(Stored items)

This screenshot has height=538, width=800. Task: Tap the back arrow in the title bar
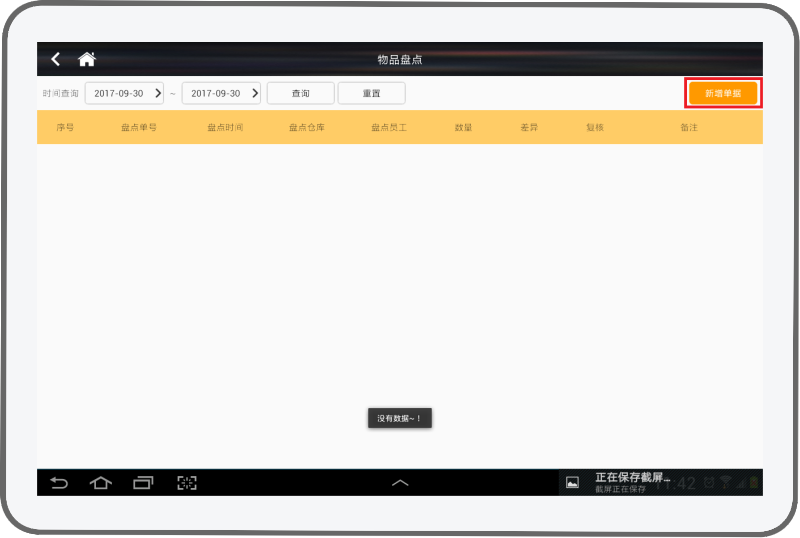56,60
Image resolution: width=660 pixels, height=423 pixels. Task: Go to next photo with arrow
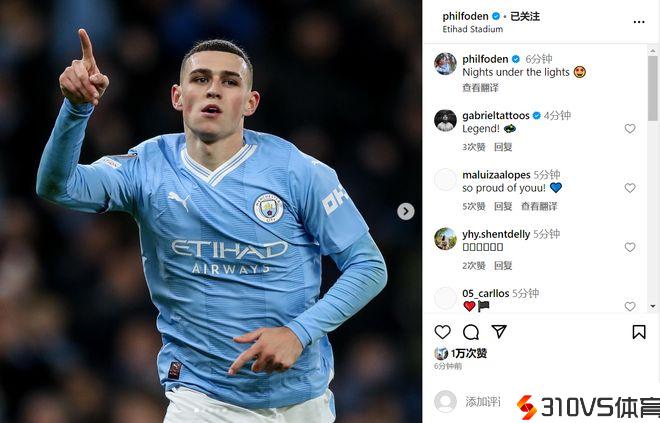pyautogui.click(x=405, y=211)
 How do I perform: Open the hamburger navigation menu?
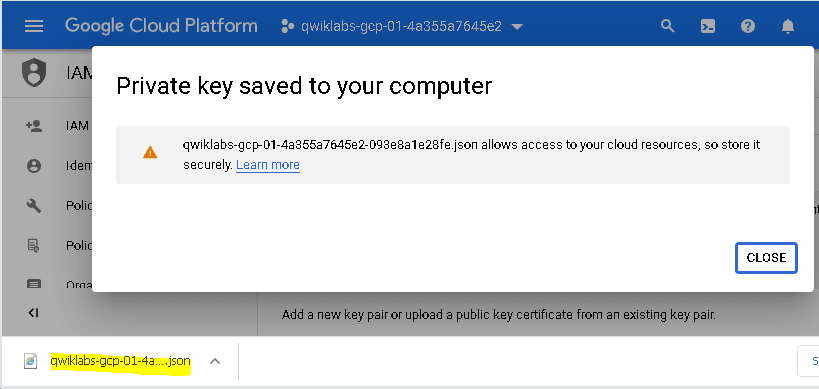tap(34, 26)
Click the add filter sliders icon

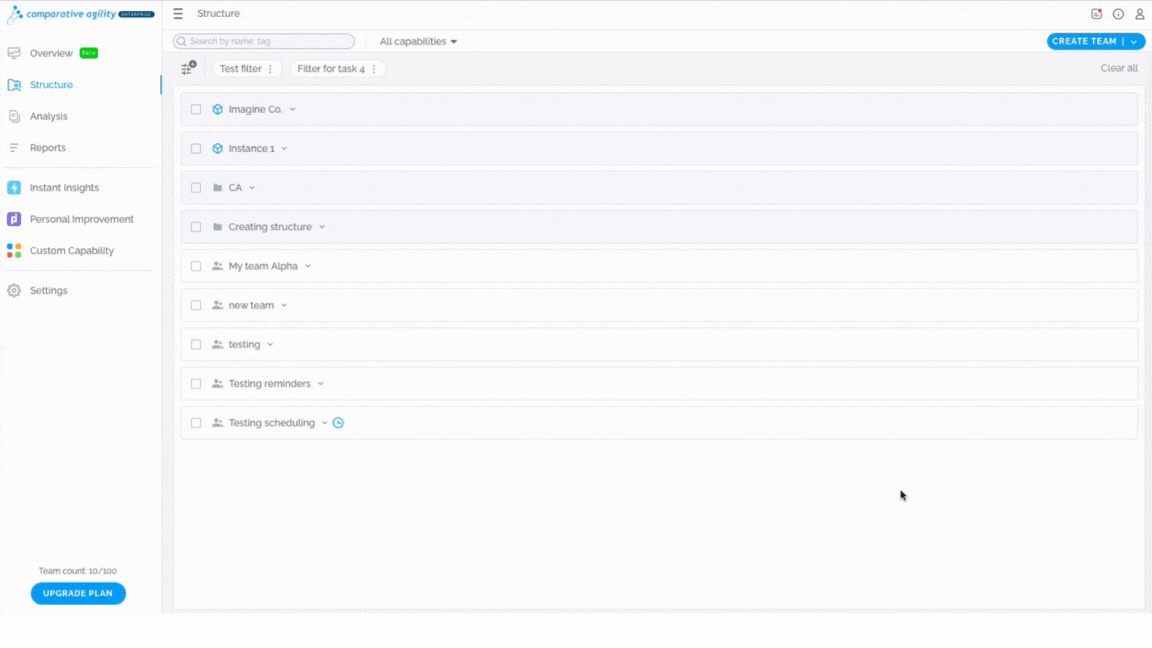pos(189,68)
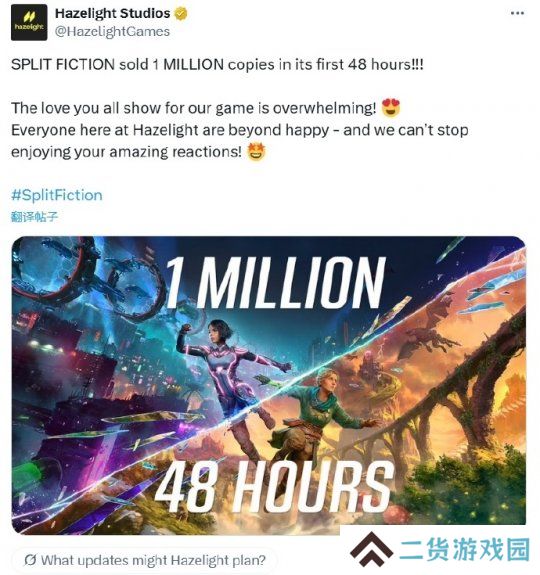Image resolution: width=540 pixels, height=575 pixels.
Task: Click the star-struck emoji after "reactions!"
Action: pyautogui.click(x=256, y=151)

-- Your goal --
Repeat the data exactly, excluding the pictures.

-- Solved problem --
This screenshot has height=538, width=800. Task: Tap the back arrow in the title bar
56,60
Image resolution: width=660 pixels, height=423 pixels. Task: Go to next photo with arrow
pyautogui.click(x=405, y=211)
 How do I perform: Open the hamburger navigation menu?
tap(34, 26)
Click the add filter sliders icon

pos(189,68)
Image resolution: width=540 pixels, height=575 pixels.
Task: Click the star-struck emoji after "reactions!"
Action: pyautogui.click(x=256, y=151)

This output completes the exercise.